Another advantage of entering a local test, is that you can make a trip before test day to find HQ if you do not already know the site. The last thing you want on the morning of your first test is to be driving around lost, only to arrive after the handlers meeting and running of test dog.

It should go without saying, but READ THE RULEBOOK! And then read it again. Highlight it if you like. Ensure you know what you are allowed to do, and what you are not allowed to do. Can you imagine the frustration failing because of a handler error that the judges are not permitted to overlook, such as picking the bird up off the ground in JH, instead of taking delivery to hand?

Ensuring that your car is packed and you will have everything you need at the test can also relieve a lot of the first test jitters. Here is a checklist of items that are necessary and useful... 

copy of premium list with start times and address/map to test site
whistle and duck call
short slip leash
flexi-lead for airing
drying towel/shammy
comb/slicker for burrs etc.
drinking water (for you and your dog!)
snacks and lunch
sunblock
bug spray
raingear
umbrella
chair
hat
sunglasses
additional dry footwear
layering clothing in case the weather changes
pepto/immodium (for you and your dog—stress and strange water can do a number on the tummy!)
first aid kit
crate fan
sun shade to keep your vehicle cool
and, a camera to document the occasion!
 
*The Day of the Test*
Arrive at headquarters _*at least*_ a half hour before the start of your stake. Check in with the test secretary and pick up your catalogue or running order. Look in it to find out the number that will identify your dog for the day, and double check that the information listed for your dog, especially the registration number, is correct. The secretary may also have a map that will help you get to your test site if it is not right at headquarters.

Proceed to the location for your stake and check in with the marshall. The marshall is in charge of the running order. Be aware that if there are handlers with dogs at other stakes they may need to run them out of the listed order. Let the marshall know that this is your first test, and request if possible to watch a few dogs before you run. Then take your dog for a walk in a direction away from the test area, but within earshot, and wait for the handlers meeting to be called.

Listen for the call of “Test dog!” At this point you may go up to the line for the handlers meeting. Here the judges will explain the scenario for the test, and comment on particular qualities they wish to see from the dogs. The judges will also provide information about what will constitute a break, and may emphasize details like the requirement for delivery to hand, and when it is appropriate to talk to or touch the dog. They will also indicate where the gallery will be located.

Next the judges will have someone run a test dog. This is a dog that is not entered in the test, but has an appropriate level of training to run the test with some likelihood of success. This could be a dog just ready to run this level, one who has passes at the level, or one who has finished the title but is not successfully working at the next level yet. Watch carefully the procedure for starting the test (signalling with your hand, blowing a duck call, or whatever the judges have indicated), whether you must carry a dummy gun, or sit on a bucket, and where the marks land. If there is anything you are uncertain about after watching the test dog, now is the time to ask questions of the judges.

The marshall will then call the running order. If you are lucky enough to have a few dogs before it is your turn, stay and watch a couple. Remember to be quiet while you are doing so. You would not want someone talking loudly or having a laugh while your dog was working, so extend the same courtesy to the dogs you watch. When there are still several dogs to run before yours, get your dog out again and ensure that she has gone to the bathroom. You may need to jog the dog around a bit to make this happen, but that is far preferable to having the dog defecate on the way to a bird, and lose track of where he is going.

■ **Extracted entries**:

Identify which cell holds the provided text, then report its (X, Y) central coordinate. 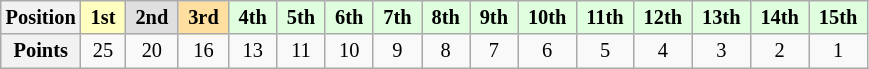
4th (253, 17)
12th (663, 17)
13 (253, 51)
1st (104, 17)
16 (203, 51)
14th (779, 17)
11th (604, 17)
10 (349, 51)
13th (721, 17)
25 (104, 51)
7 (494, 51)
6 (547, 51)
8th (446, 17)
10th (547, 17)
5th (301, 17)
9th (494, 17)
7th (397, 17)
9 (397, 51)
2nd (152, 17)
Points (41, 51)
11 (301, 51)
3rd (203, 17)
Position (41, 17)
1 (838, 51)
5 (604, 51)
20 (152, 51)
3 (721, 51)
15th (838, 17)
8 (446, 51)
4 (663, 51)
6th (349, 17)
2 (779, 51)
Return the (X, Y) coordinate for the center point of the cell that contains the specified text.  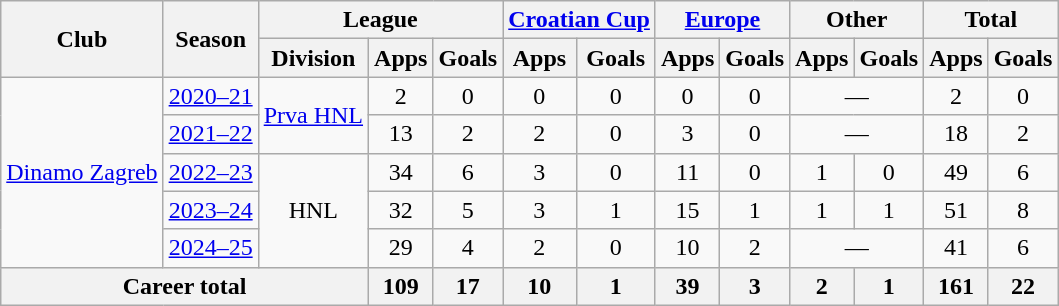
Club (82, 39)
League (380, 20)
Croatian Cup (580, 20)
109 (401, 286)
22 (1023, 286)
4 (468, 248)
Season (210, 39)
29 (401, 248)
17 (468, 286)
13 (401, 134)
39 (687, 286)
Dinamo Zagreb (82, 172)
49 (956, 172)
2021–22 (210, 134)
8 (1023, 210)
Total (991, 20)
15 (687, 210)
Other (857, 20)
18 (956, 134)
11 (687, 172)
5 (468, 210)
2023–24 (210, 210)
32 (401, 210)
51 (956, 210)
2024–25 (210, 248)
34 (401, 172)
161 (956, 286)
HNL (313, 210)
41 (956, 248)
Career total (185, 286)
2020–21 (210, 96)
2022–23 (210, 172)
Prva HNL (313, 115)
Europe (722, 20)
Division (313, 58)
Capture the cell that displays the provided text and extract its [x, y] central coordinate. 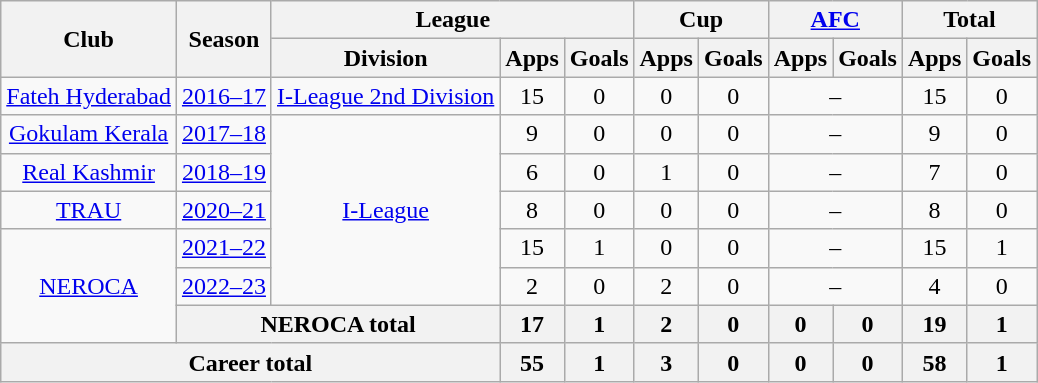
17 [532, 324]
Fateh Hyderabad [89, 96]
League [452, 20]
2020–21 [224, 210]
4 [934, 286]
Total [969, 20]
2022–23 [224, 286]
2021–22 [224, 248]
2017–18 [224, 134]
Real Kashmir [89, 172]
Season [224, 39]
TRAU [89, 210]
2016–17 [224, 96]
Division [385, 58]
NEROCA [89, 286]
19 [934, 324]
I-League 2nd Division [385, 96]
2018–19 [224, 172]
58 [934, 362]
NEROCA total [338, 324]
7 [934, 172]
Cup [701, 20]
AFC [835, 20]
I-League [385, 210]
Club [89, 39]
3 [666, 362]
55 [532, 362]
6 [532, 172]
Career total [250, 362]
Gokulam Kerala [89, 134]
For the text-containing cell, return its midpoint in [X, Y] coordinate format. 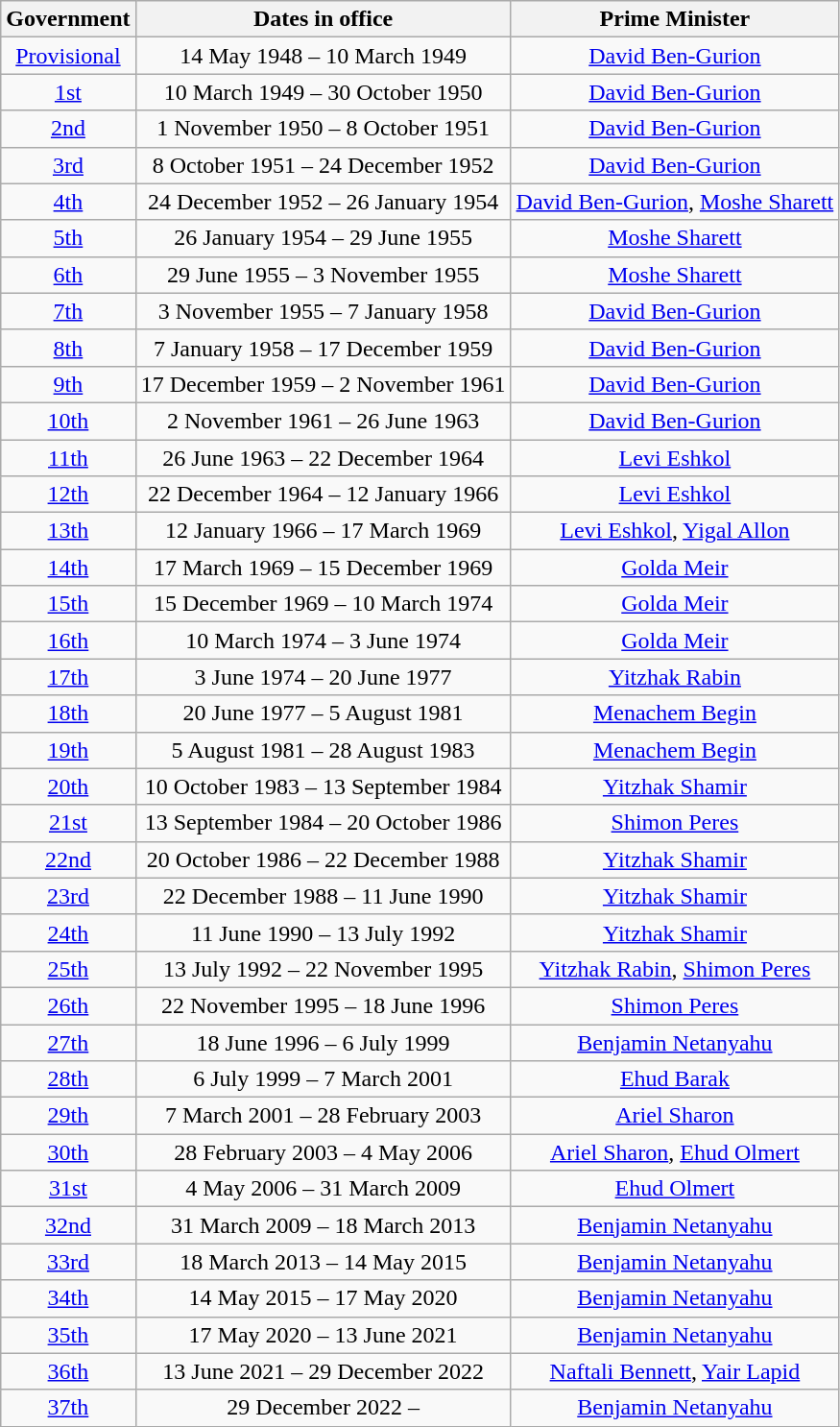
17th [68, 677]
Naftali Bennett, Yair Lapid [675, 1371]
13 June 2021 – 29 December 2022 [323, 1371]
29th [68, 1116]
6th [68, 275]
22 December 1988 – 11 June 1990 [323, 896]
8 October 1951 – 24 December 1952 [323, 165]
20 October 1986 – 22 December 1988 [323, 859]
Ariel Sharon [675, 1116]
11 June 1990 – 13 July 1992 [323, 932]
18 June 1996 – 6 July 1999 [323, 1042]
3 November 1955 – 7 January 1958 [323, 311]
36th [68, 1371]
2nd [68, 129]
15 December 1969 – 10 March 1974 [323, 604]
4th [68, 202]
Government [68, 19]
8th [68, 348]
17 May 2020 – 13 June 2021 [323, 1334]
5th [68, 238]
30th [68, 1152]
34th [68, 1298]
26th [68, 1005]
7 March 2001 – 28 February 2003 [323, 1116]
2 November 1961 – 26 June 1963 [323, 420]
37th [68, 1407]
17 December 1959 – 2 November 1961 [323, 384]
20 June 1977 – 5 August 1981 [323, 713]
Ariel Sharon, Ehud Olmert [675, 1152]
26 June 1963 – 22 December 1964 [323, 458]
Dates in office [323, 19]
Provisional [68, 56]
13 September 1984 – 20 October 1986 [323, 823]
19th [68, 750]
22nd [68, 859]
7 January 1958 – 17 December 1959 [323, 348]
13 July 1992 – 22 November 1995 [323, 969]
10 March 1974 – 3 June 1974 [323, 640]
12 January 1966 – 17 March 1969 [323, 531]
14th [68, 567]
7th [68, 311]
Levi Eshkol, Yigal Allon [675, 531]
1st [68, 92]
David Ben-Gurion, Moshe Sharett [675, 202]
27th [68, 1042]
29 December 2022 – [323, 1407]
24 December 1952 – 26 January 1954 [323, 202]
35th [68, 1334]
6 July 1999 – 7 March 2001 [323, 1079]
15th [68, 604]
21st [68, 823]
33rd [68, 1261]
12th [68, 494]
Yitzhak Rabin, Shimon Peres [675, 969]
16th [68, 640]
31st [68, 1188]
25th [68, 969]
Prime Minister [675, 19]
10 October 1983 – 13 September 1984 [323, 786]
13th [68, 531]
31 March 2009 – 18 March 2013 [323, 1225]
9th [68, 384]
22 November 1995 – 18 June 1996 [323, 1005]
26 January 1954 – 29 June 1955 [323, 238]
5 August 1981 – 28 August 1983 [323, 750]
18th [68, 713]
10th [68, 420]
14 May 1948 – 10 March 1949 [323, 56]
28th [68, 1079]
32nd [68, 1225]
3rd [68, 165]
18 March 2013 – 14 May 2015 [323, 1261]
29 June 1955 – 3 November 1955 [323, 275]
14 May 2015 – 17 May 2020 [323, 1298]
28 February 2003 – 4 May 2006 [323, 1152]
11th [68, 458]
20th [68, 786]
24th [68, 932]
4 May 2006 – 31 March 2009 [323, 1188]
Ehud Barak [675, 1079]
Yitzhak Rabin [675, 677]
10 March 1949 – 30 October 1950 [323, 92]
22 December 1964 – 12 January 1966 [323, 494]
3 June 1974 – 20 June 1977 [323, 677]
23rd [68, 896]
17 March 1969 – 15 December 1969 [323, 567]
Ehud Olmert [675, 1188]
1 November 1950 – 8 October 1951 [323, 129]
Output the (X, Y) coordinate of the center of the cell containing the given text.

■ **What this exercise asks**:
1. Swap "bird" for "dummy" in the passage on first hunting tests, starting with "It should go" and going on through "delivery to hand?", and write out the result.
2. According to the passage on first hunting tests, how long before the start of your stake should you arrive at headquarters?
3. Decide whether each statement agrees with the passage on first hunting tests, and support each yes or no with the deciding words from the passage, quoted exactly. (a) The marshall is in charge of the running order. (b) The test dog is a dog entered in the test. (c) The checklist includes a crate fan.
Rely only on the passage on first hunting tests for what comes next.

■ **Answers for this exercise**:
1.
It should go without saying, but READ THE RULEBOOK! And then read it again. Highlight it if you like. Ensure you know what you are allowed to do, and what you are not allowed to do. Can you imagine the frustration failing because of a handler error that the judges are not permitted to overlook, such as picking the dummy up off the ground in JH, instead of taking delivery to hand?

2. At least a half hour before the start of your stake.

3.
(a) Yes: "The marshall is in charge of the running order."
(b) No: "This is a dog that is not entered in the test"
(c) Yes: "crate fan"